Are superheroes losing their might in Hollywood?
Though the “Fantastic Four” had a strong December on DVD, the country’s two biggest comics purveyors are looking far from invincible.
Marvel (“Spider-Man,” “X-Men” and “Fantastic Four”) and DC (“Batman,” “Superman,” “League of Extraordinary Gentlemen”) are running out of top-tier characters and face greater competition from non-superhero graphic novels and anime.
Marvel posted dismal earnings this past quarter and projected a revenue decline of up to 30% next year. Its “Ghost Rider” pic was just postponed from summer ’06 to February ’07 .
Superhero licensing has become big business, much bigger than it was when DC began selling Superman and Batman to Hollywood more than two decades ago. Buoyed by the prospect of tie-ins and new auds, the two firms pushed many properties into development.
But revenue hasn’t automatically followed.
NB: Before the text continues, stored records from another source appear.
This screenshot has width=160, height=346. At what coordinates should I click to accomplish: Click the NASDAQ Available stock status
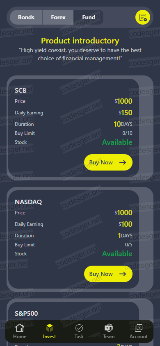[117, 254]
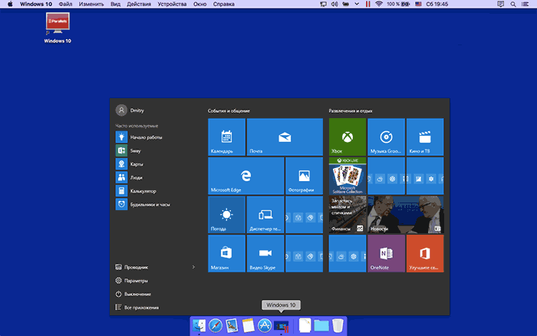Open the OneNote tile

(x=386, y=254)
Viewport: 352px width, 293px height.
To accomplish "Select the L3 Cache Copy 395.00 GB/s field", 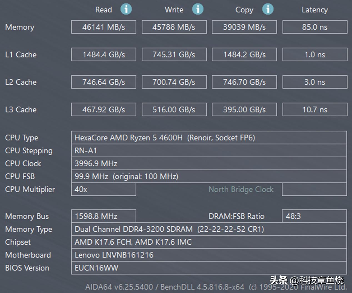I will [x=244, y=110].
For one thing, tie-ins don’t always work; Marvel vice chairman Peter Cuneo recently acknowledged that “Fantastic Four” merchandise flopped.
And as the companies dig deeper into their character vaults, prospects get dicier –as evidenced by the lackluster perfs of Marvel’s Jennifer Garner starrer “Elektra” ($24 million domestic B.O.) and “The Punisher” ($34 million).
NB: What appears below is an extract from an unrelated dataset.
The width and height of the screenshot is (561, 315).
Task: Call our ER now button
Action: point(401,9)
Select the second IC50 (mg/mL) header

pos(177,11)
“Marvel and DC talk about all these characters they have, but some of them are so old they have no built-in audience,” says one comics insider.
Meanwhile, with the success of bigscreen adaptations like “American Splendor,” “Ghost World” and “Sin City,” non-superhero comics are piquing producers’ interest as never before. “Sin City” grossed $74 million domestic, half the B.O. of “Fantastic Four,” on a fraction of the budget. “Hellboy,” also from indie comics firm Dark Horse, took in $59 million.
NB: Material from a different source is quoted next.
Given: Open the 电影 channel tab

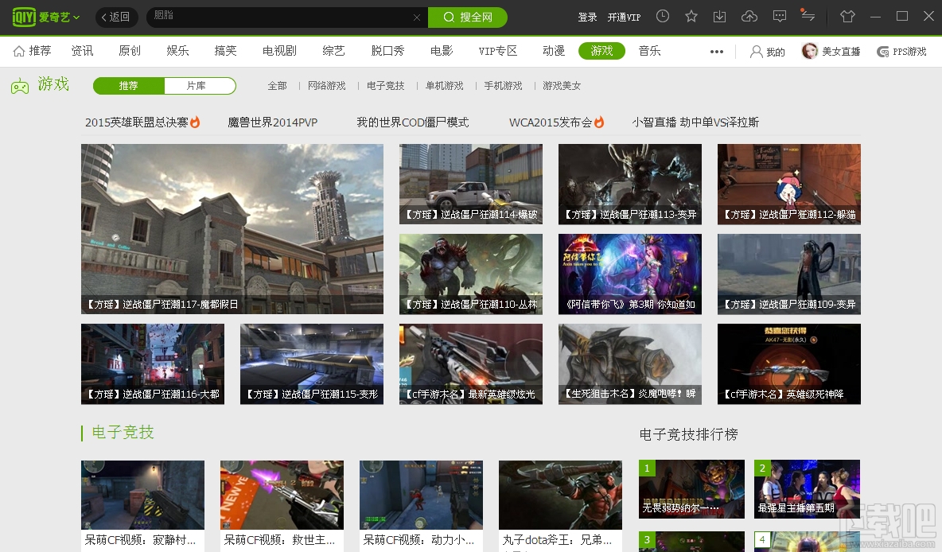Looking at the screenshot, I should [x=442, y=50].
“Marvel and DC have their niches, and they’re good at it,” says producer Eric Gitter, who runs the production arm of tiny comics outfit Oni Press and will produce the company’s “Scott Pilgrim’s Precious Little Life” for Universal. “But I don’t know if they have the infrastructure to do many other kinds of movies.”
The Japanese style of animation known as anime also has captured Hollywood — at the possible expense of DC and Marvel.
Last summer, Disney distributed “Howl’s Moving Castle,” from helmer Hayao Miyazaki. L.A.-based manga firm TokyoPop recently pacted with Focus to develop TokyoPop’s “Pet Shop of Horrors” series. And Japanese-owned Viz Media has had success with its own DVD line as well as in licensing anime to the Cartoon Network.
Studios like indie comics because rights are less expensive, and indie comic firms like Hollywood because of the promotional benefits . Dark Horse, for example, touted “Sin City’s” cult fanbase to attract Dimension, and used the resulting pic to sell hundreds of thousands of comics.
Marvel and DC aren’t going away anytime soon. Collectively they still control about two-thirds of the comicbook market, and both are working to reinvigorate their lines.
And DC, at least, is partly reinventing itself with its indie line, Vertigo.
But much of the two companies’ biz is still based on decades-old brands. And superheroes, like box office trends, ebb and flow.
“It’s a fair question to ask: ‘Where are the next DC and Marvel characters coming from?’ ” says comicbook biz guru Milton Griepp.
Without enough new ideas, Marvel and DC may be drawing their own unhappy endings.